### Activity:
Write only the number of lines in the entries below that contain the word "blue".

[Dataset entries]

——

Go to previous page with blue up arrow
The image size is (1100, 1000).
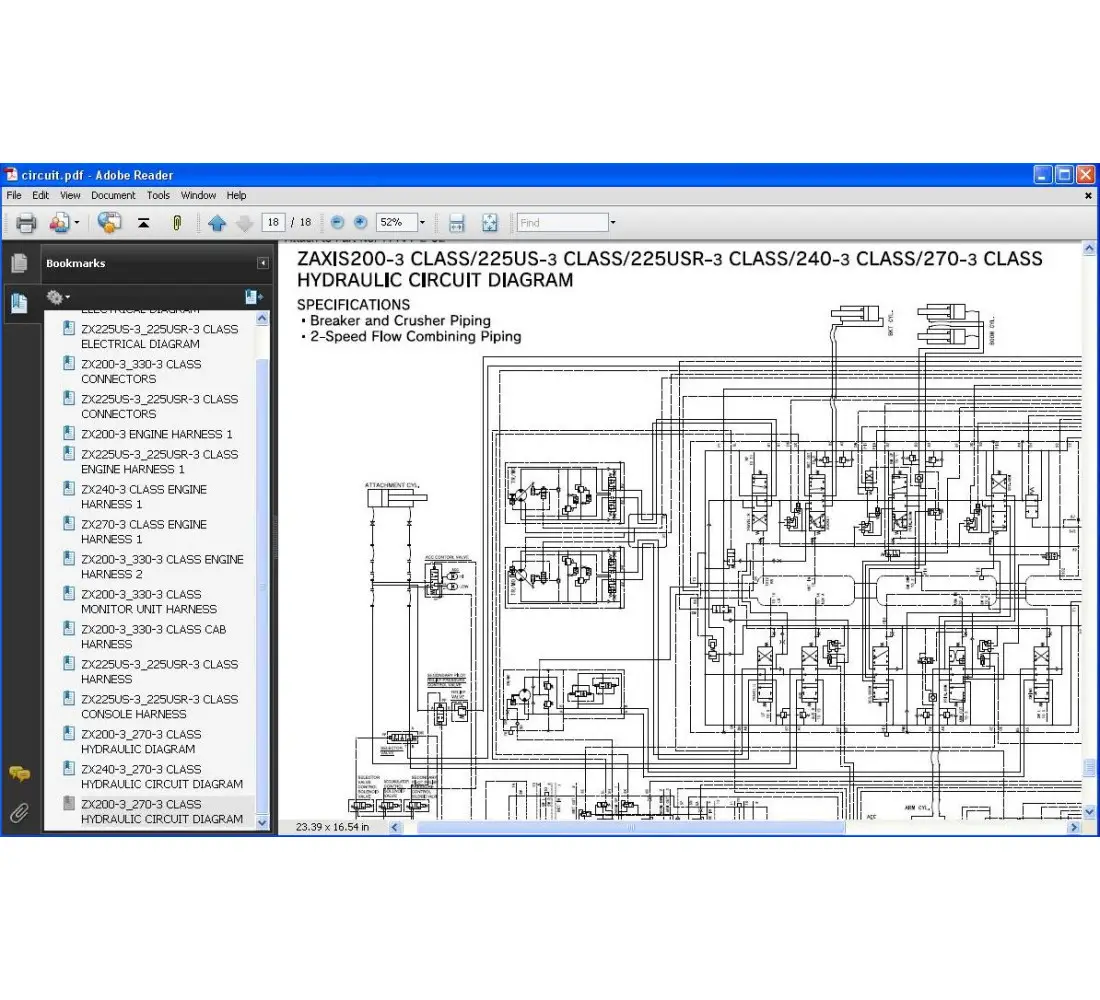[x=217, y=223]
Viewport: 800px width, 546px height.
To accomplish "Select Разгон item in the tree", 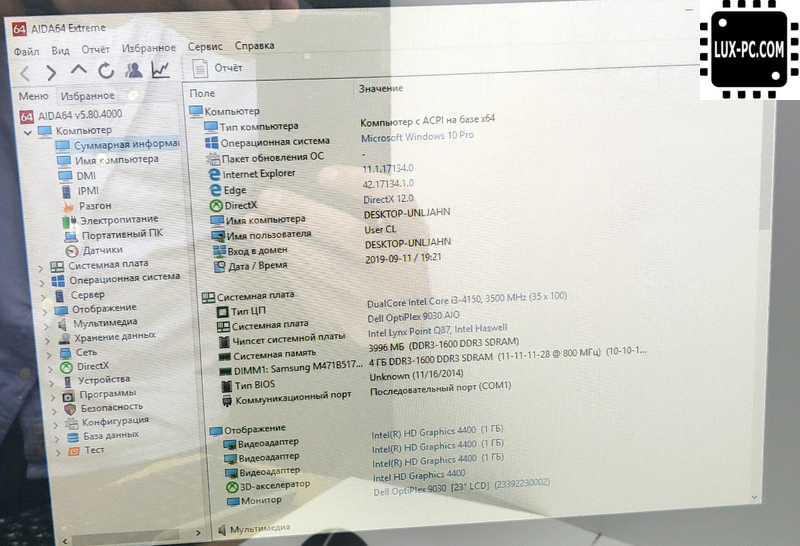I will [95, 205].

——

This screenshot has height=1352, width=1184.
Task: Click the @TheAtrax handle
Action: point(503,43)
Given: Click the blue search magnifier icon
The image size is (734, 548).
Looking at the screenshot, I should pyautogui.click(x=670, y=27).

——

### Reply:
2